##### Extract to read #####

A n old rule of thumb in political campaigns is, “When your opponent is self-destructing, get out of his way.” The Democrats are in full self-destruction mode. As of this writing, RealClearPolitics has the GOP with a 4.5 percentage-point lead in the generic poll, and the lead has recently been trending higher. This is consistent with a mega-wave reminiscent of the 1994 Gingrich revolution.

So it boggles the mind that Senator Rick Scott (R., Fla.), the chairman of the National Republican Senatorial Committee (NRSC), would this week put out a 100-plus-plank platform of ideas. The NRSC and Scott are quick to point out that the platform was technically released by Senator Scott’s personal campaign committee, but the NRSC chairman doesn’t have that luxury — it was universally attributed to the NRSC itself, and rightly so.

The job of the twin House and Senate GOP congressional political committees is twofold: First, recruit the best candidates for the seats that are up — candidates who can win the seat the easiest under established criteria; second, raise money by the truckload to ensure that the first commitment is accomplished. They do not have a policy role. At best, there might be a few staffers whose job it is to help individual campaigns put together a section on their campaign website detailing a school-choice plan or a pro-life stance — and even then, this is much more a political and communications exercise than a policy one.

One of the planks in this bizarre and gratuitous platform says the following: “All Americans should pay some income tax to have skin in the game, even if a small amount. Currently over half of Americans pay no income tax.”

##### Supplied records #####

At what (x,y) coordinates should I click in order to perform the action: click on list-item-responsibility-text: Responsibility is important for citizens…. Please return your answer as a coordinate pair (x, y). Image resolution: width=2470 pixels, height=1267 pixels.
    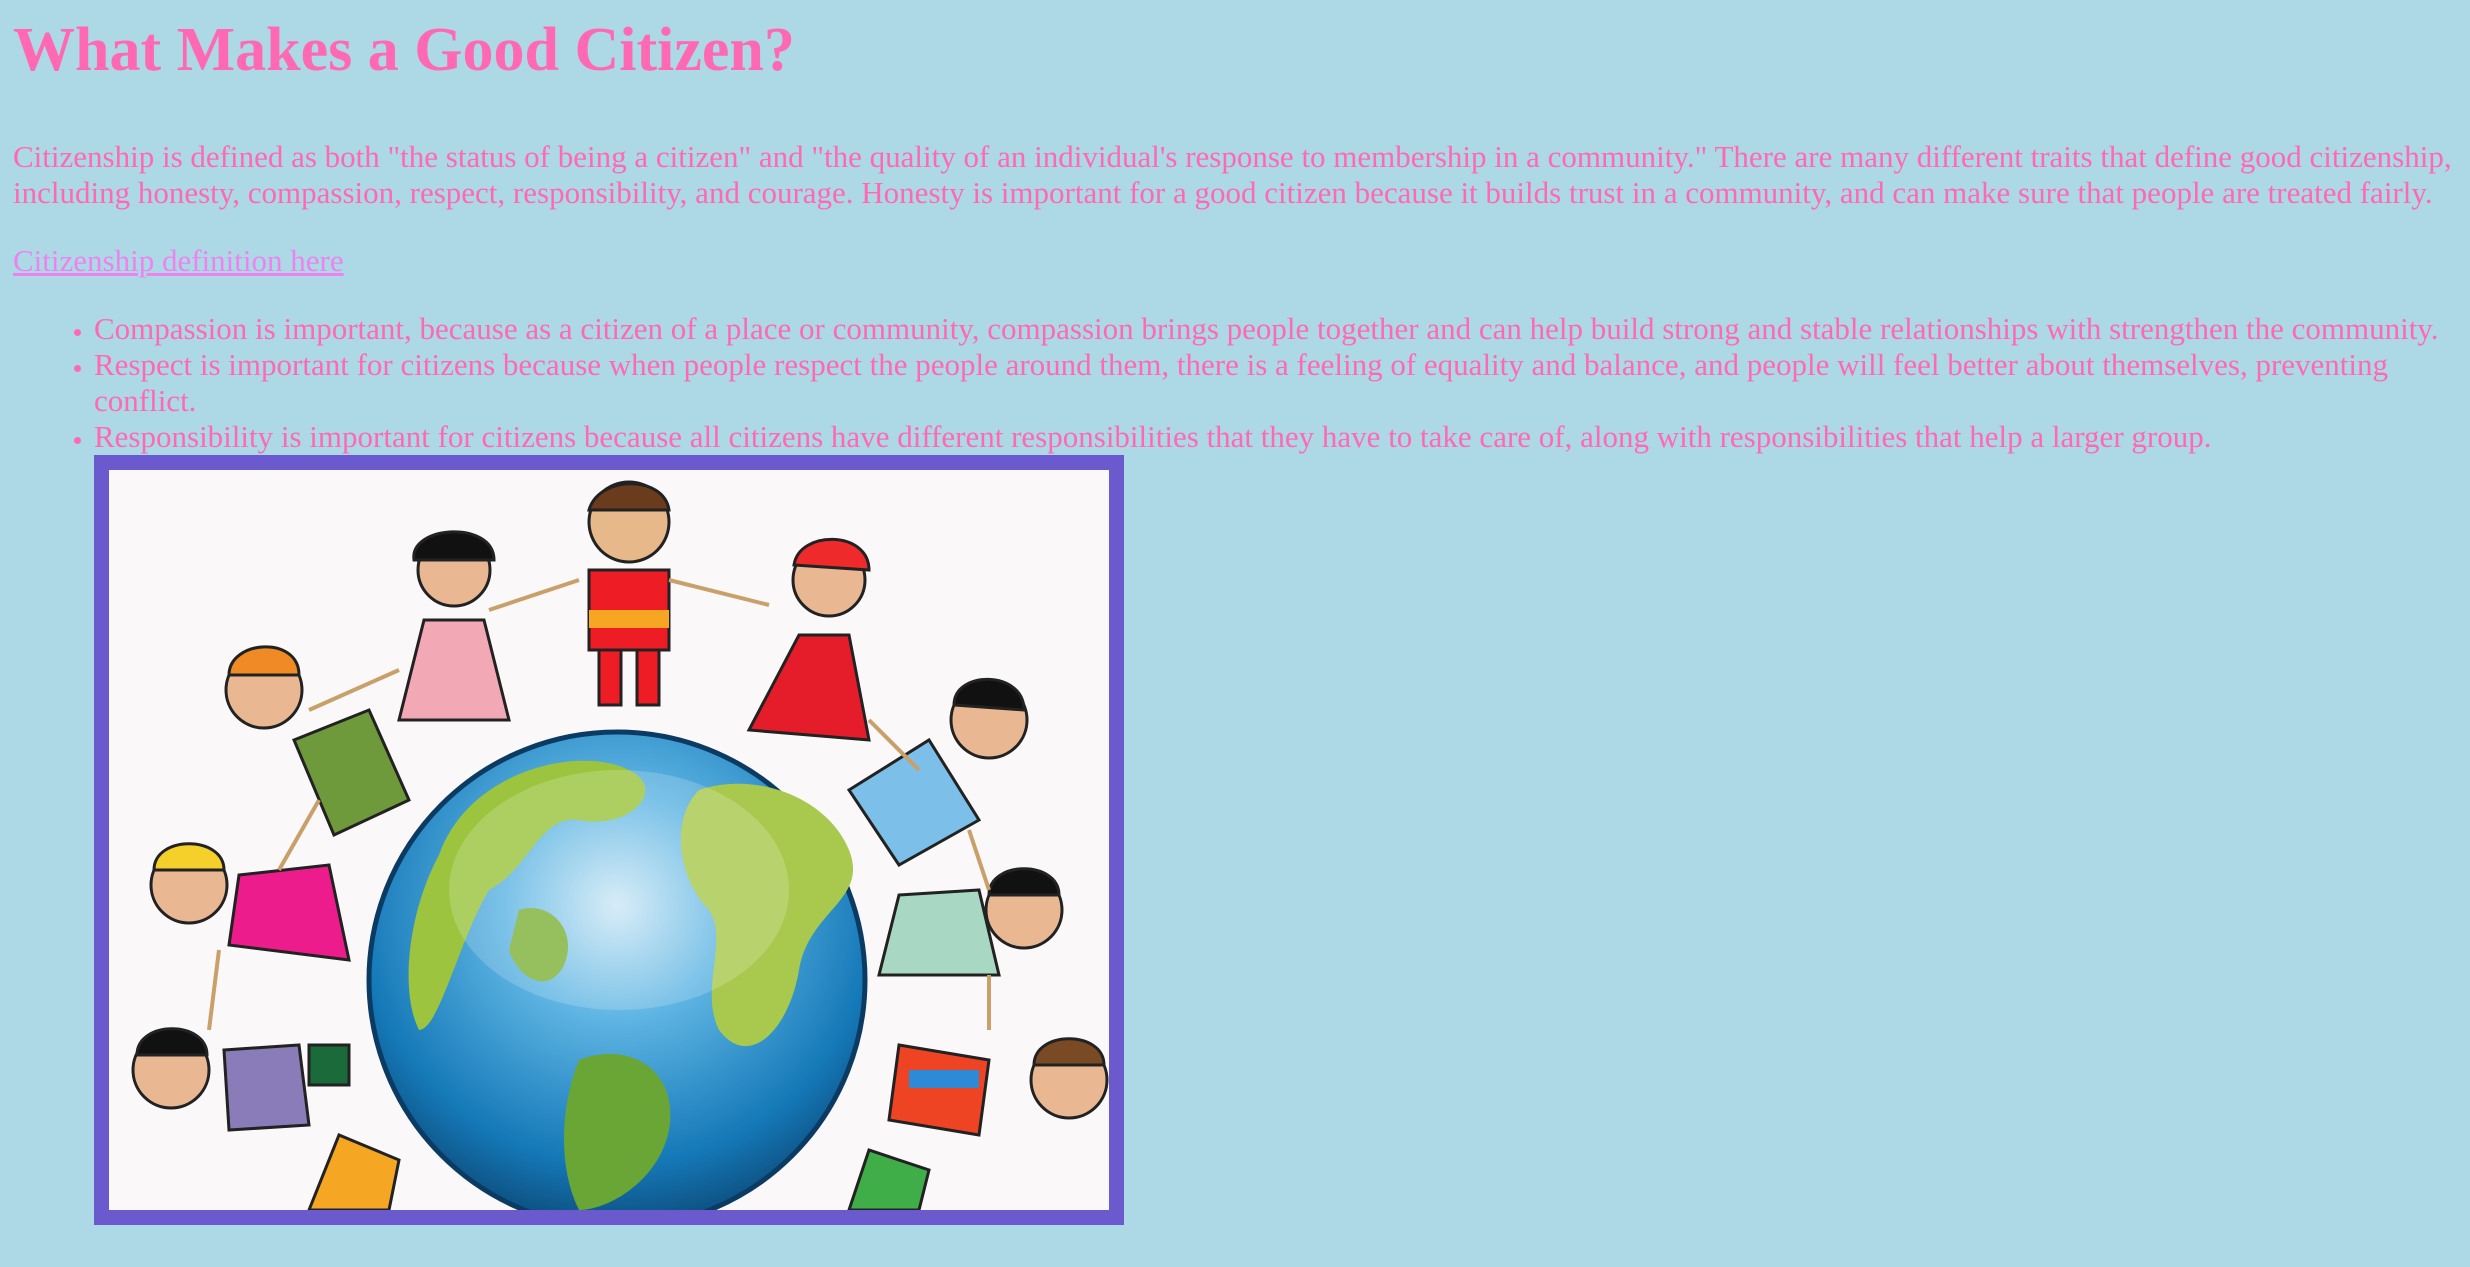
    Looking at the image, I should click on (1153, 436).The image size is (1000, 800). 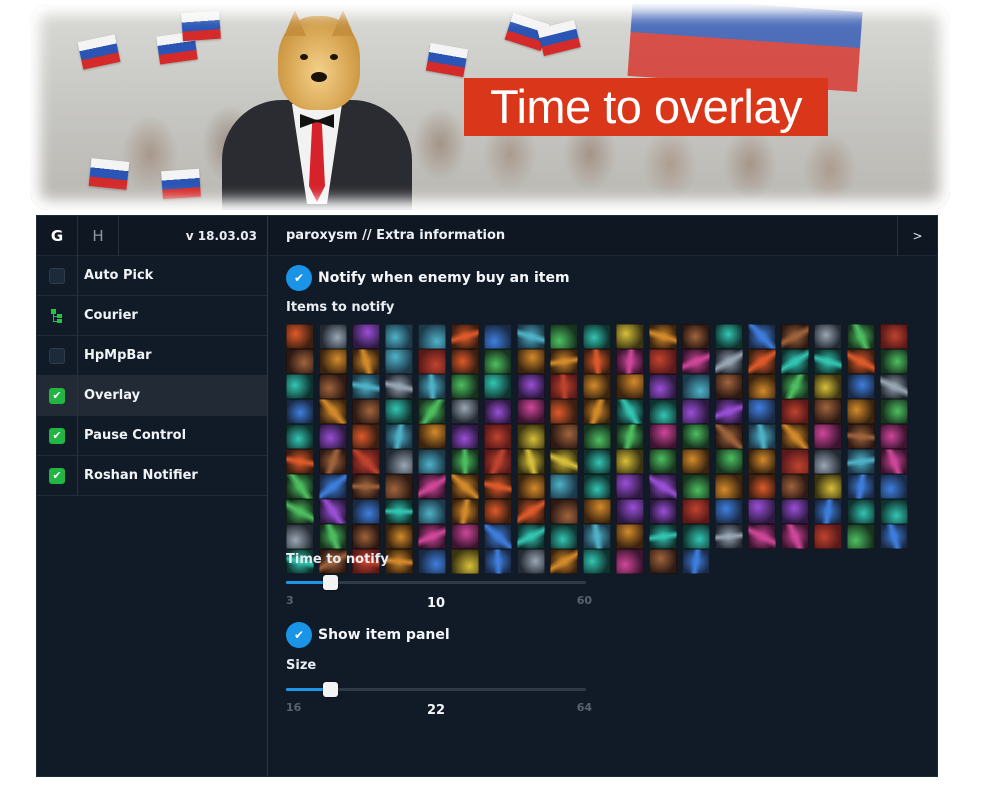 I want to click on checkbox-unchecked, so click(x=57, y=276).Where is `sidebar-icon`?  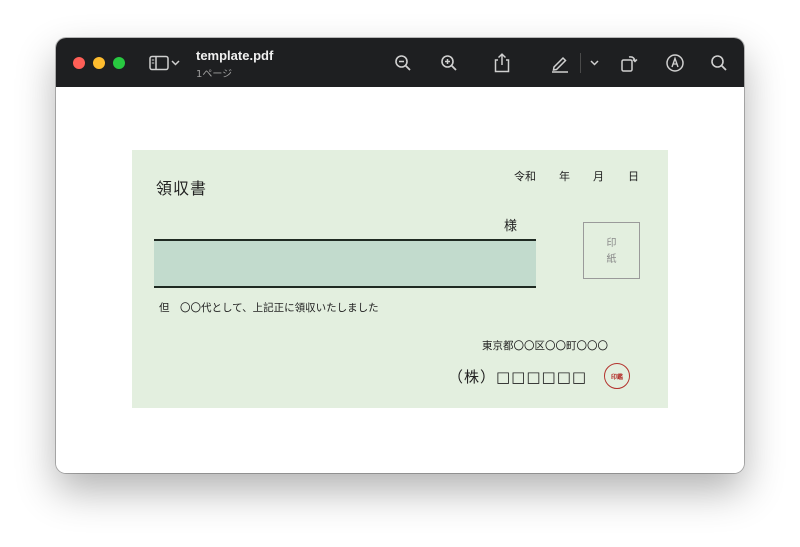 sidebar-icon is located at coordinates (159, 63).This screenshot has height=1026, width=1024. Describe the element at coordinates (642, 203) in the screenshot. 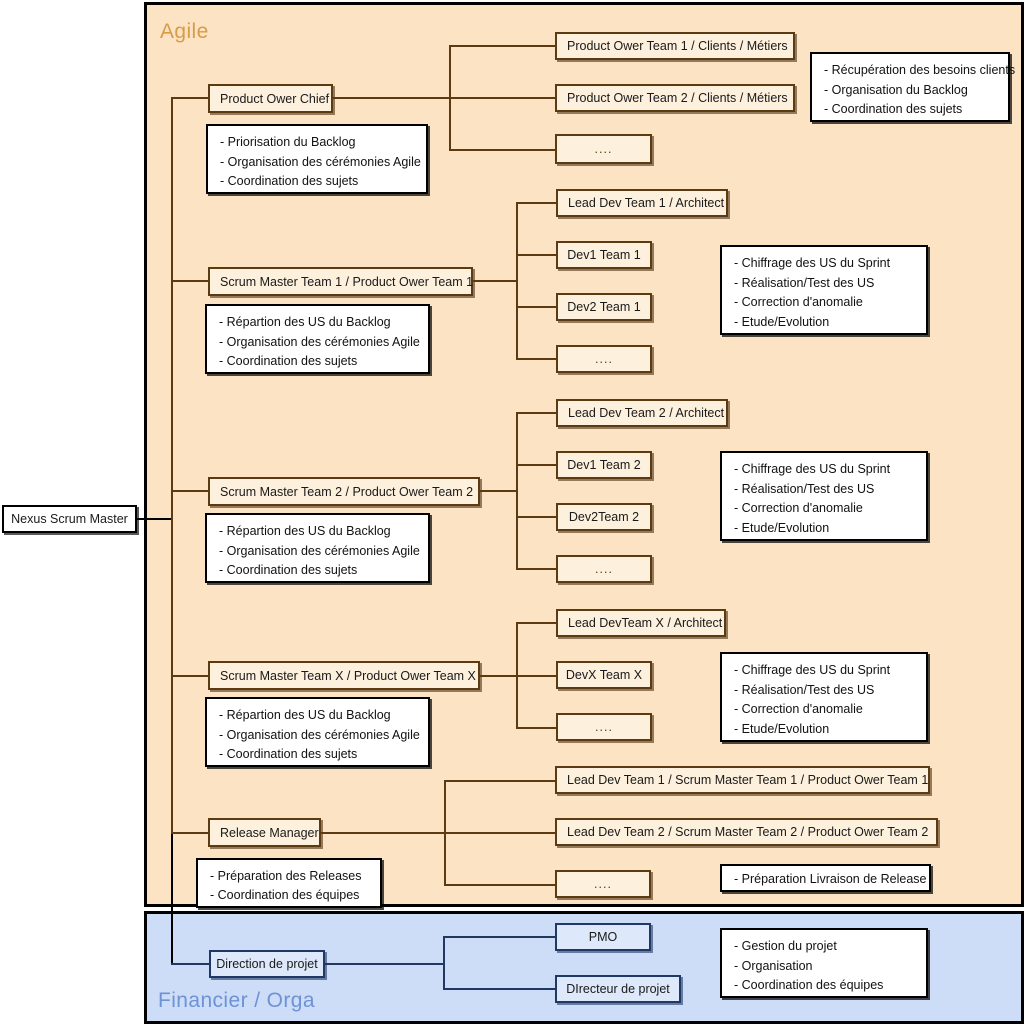

I see `node-lead-dev-team-1: Lead Dev Team 1 / Architect` at that location.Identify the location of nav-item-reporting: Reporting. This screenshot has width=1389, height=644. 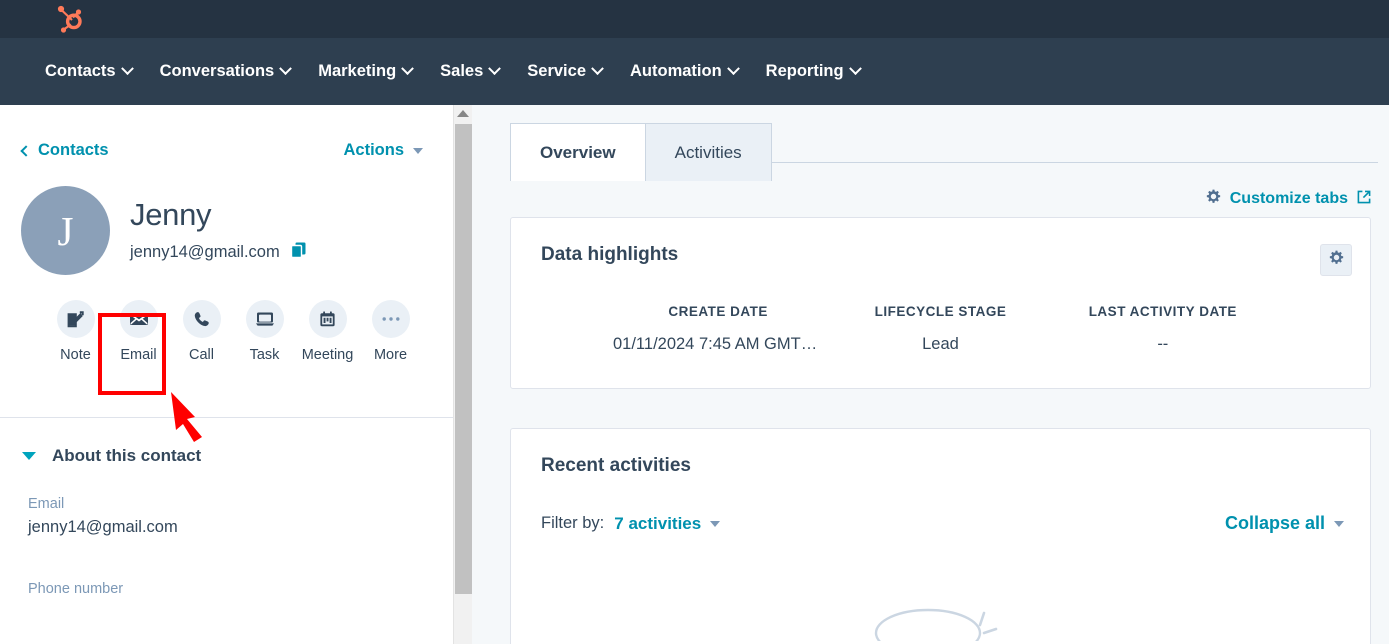
(813, 72).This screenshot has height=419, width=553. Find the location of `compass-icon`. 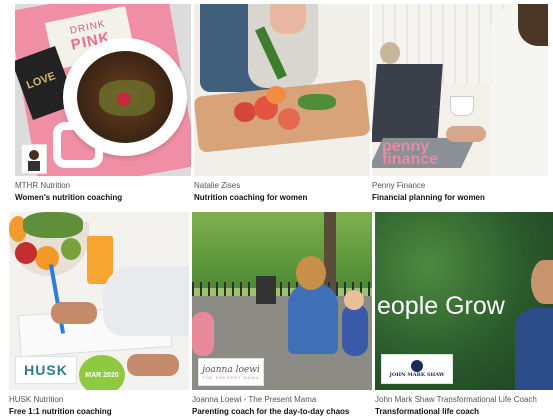

compass-icon is located at coordinates (417, 366).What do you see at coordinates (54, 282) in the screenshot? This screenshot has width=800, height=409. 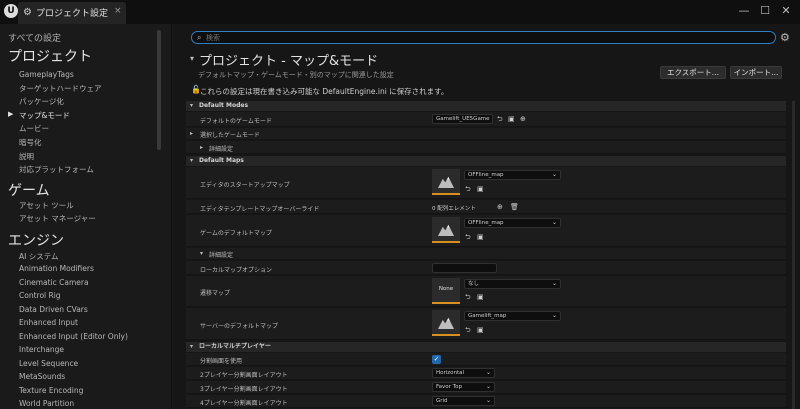 I see `sidebar-item-cinematic-camera: Cinematic Camera` at bounding box center [54, 282].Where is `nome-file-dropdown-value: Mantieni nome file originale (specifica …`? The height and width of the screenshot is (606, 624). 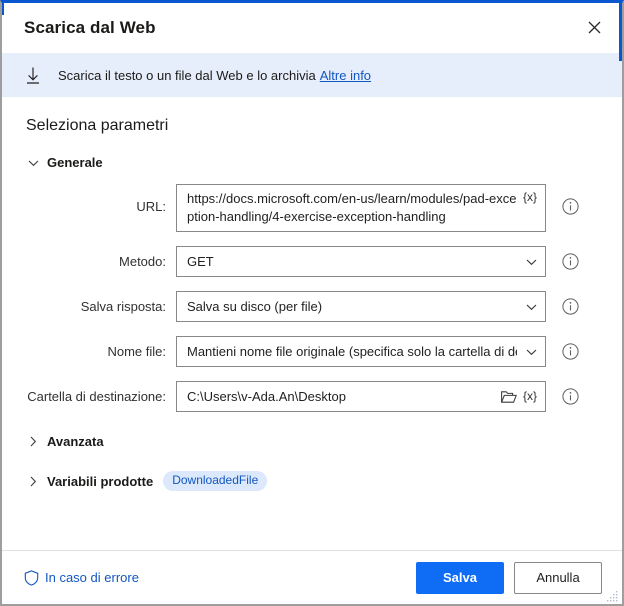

#####

List of tasks:
[a] From the piece on Rick Scott's platform, reproduce the text from "A n old rule" to "and rightly so.".
[b] Summarize the piece on Rick Scott's platform in two sentences.

Task answers:
[a]
A n old rule of thumb in political campaigns is, “When your opponent is self-destructing, get out of his way.” The Democrats are in full self-destruction mode. As of this writing, RealClearPolitics has the GOP with a 4.5 percentage-point lead in the generic poll, and the lead has recently been trending higher. This is consistent with a mega-wave reminiscent of the 1994 Gingrich revolution.

So it boggles the mind that Senator Rick Scott (R., Fla.), the chairman of the National Republican Senatorial Committee (NRSC), would this week put out a 100-plus-plank platform of ideas. The NRSC and Scott are quick to point out that the platform was technically released by Senator Scott’s personal campaign committee, but the NRSC chairman doesn’t have that luxury — it was universally attributed to the NRSC itself, and rightly so.

[b] With Democrats self-destructing and the GOP holding a 4.5-point lead in the RealClearPolitics generic poll, the piece finds it mind-boggling that Senator Rick Scott, chairman of the NRSC, put out a 100-plus-plank platform that was universally attributed to the NRSC, even though his personal campaign committee technically released it. The piece argues that the House and Senate GOP committees exist to recruit winnable candidates and raise money, not to make policy, and it quotes one plank saying that all Americans should pay some income tax.